■ Objective 1
According to the article on age, education and job changes, why is the finding about openness to new experiences called "contrary"? Answer in one to three sentences.
■ Objective 2
Mark each statement as agreeing with the article on age, education and job changes or not. Answer yes or no, and quote the words from the article that decide it. (a) The study was carried out by a team from ETH Zurich and the University of East Anglia. (b) Higher levels of education were related to going into another occupation. (c) People are more likely to change jobs when they are younger.
■ Objective 3
Continue the article on age, education and job changes, starting after its final sentence.
### Text provided
Here's how age, education may affect job changes

ANI
Published : Jul 7, 2018, 10:39 am IST
Updated : Jul 7, 2018, 10:39 am IST

Contrary to researchers' initial prediction, people's openness to new experiences did not play a role in them wanting to change their jobs.

Contrary to the researchers' initial prediction, people's openness to new experiences did not play a role in them wanting to change their jobs. (Photo: Pixabay)
 Contrary to the researchers' initial prediction, people's openness to new experiences did not play a role in them wanting to change their jobs. (Photo: Pixabay)

Washington DC: Turns out, people are more likely to change jobs when they are younger and well-educated.

A team from ETH Zurich in Switzerland and the University of East Anglia in the UK analysed and compared the effects of individual characteristics and the economic context on career mobility.

 

They investigated what is more important for people to change their job - the current unemployment rate, their personal openness to new experiences, their age at the time of the job change, or their level of education.

They found that both individual characteristics and the labour market are factors in career mobility.

Contrary to the researchers' initial prediction, people's openness to new experiences did not play a role in them wanting to change their jobs. However, higher levels of education and a lower unemployment rate were related to changing organisation, but unrelated to going into another occupation.
######
### Extracted data
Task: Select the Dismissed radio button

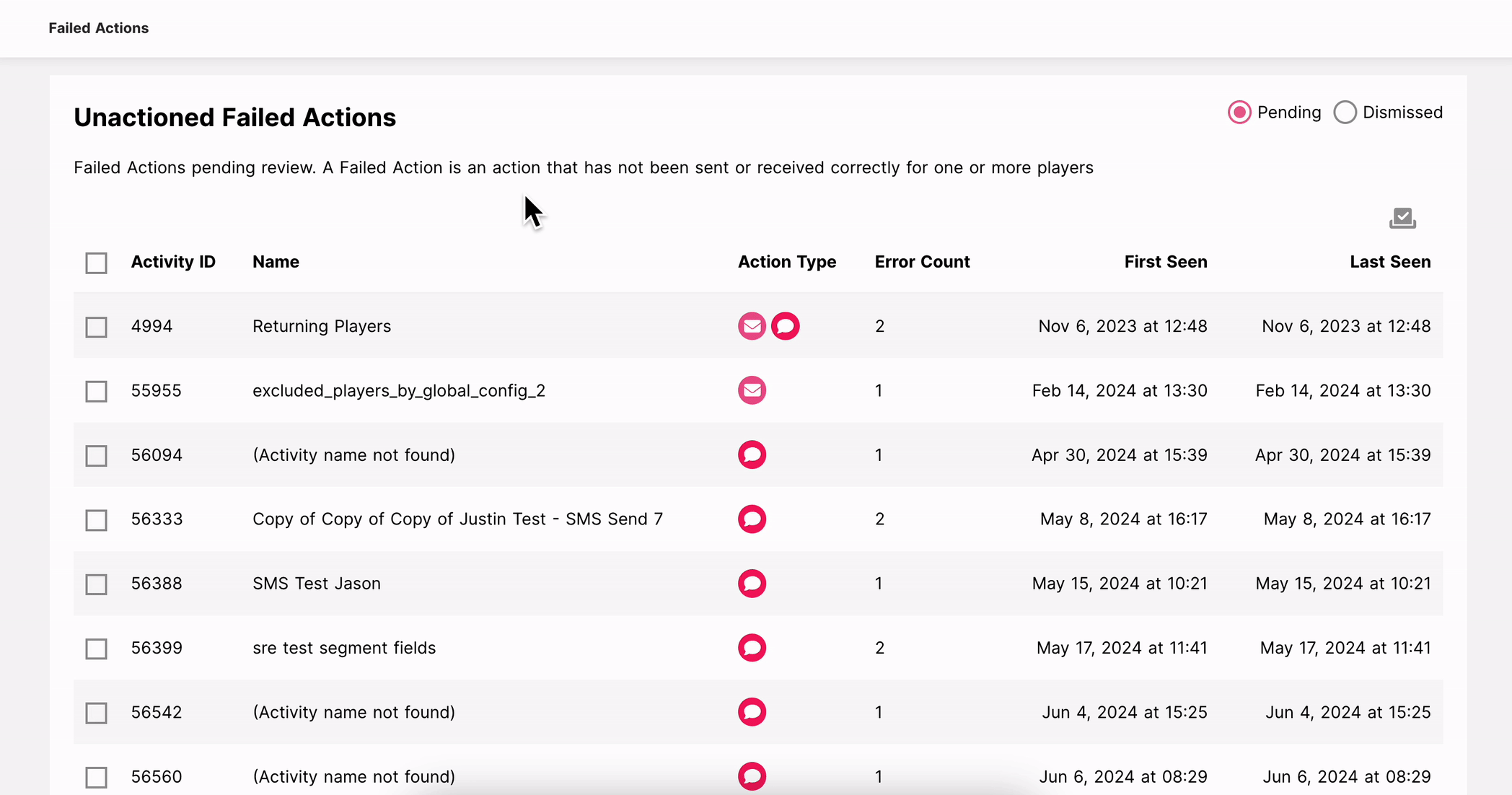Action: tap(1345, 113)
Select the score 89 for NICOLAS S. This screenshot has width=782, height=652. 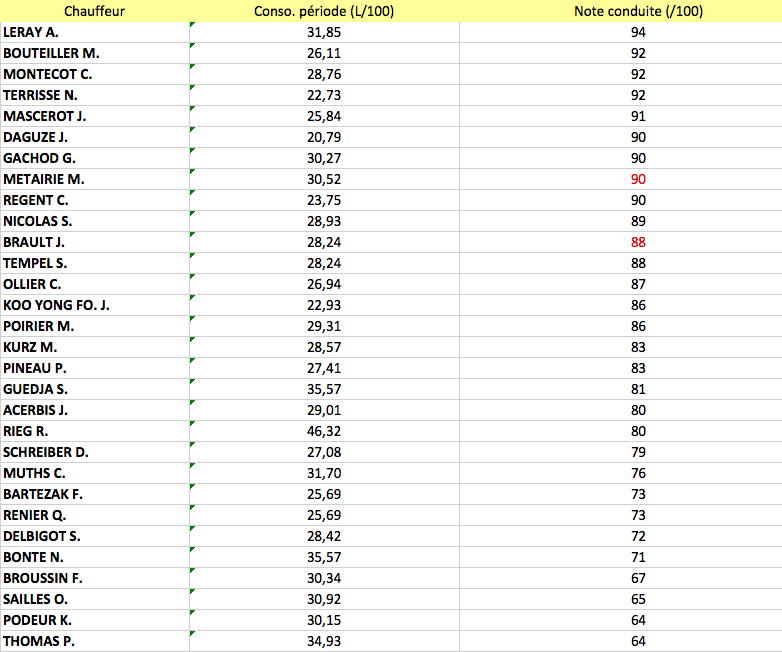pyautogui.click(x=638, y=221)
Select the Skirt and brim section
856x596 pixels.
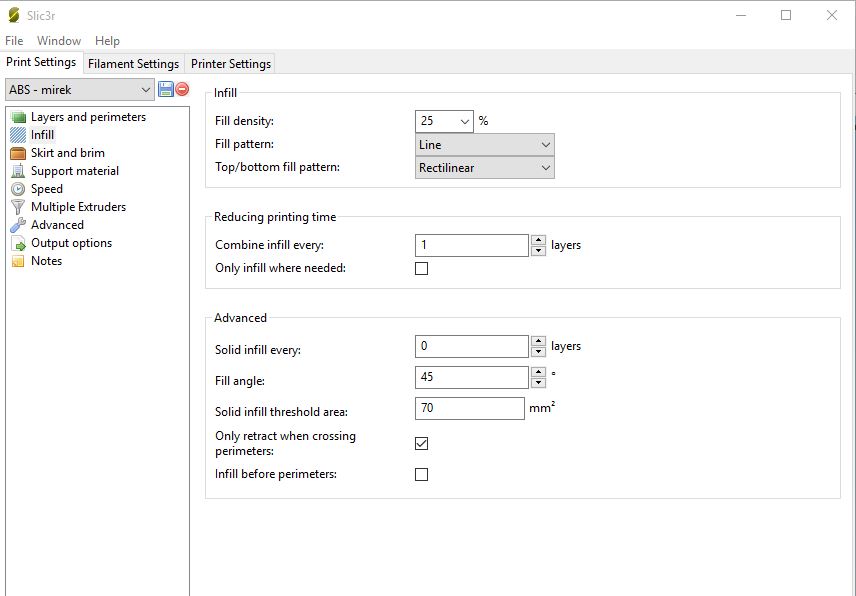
######
### Extracted data
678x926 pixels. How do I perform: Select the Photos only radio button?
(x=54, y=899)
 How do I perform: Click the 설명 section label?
######
### Extracted data
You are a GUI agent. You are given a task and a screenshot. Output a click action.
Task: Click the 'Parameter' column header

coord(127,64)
######
■ Output 1
The researchers had initially predicted that openness to new experiences would matter. The study found that it did not play a role in people wanting to change their jobs, which went against that prediction.

■ Output 2
(a) Yes: "A team from ETH Zurich in Switzerland and the University of East Anglia in the UK analysed and compared the effects of individual characteristics and the economic context on career mobility."
(b) No: "higher levels of education and a lower unemployment rate were related to changing organisation, but unrelated to going into another occupation."
(c) Yes: "people are more likely to change jobs when they are younger and well-educated."

■ Output 3
Study co-author Dr Dana Unger, a lecturer in organisational behaviour in UEA's Norwich Business School, said: "Whether individuals make a career transition depends undoubtedly on a range of factors. Our findings have immediate practical implications by improving our understanding of opportunities and hindrances for different kinds of career mobility."

 

The researchers looked at different types of job changes to determine whether people are changing organisations, the industries they are working in, or even occupations. They surveyed 503 management programme alumni about their career histories dating back up to 44 years, level of education, and openness to new experiences.

They also investigated the effect of yearly changes in the unemployment rate on mobility to address the economic context in which careers unfold.

The full findings are published in the journal- European Journal of Work and Organizational Psychology.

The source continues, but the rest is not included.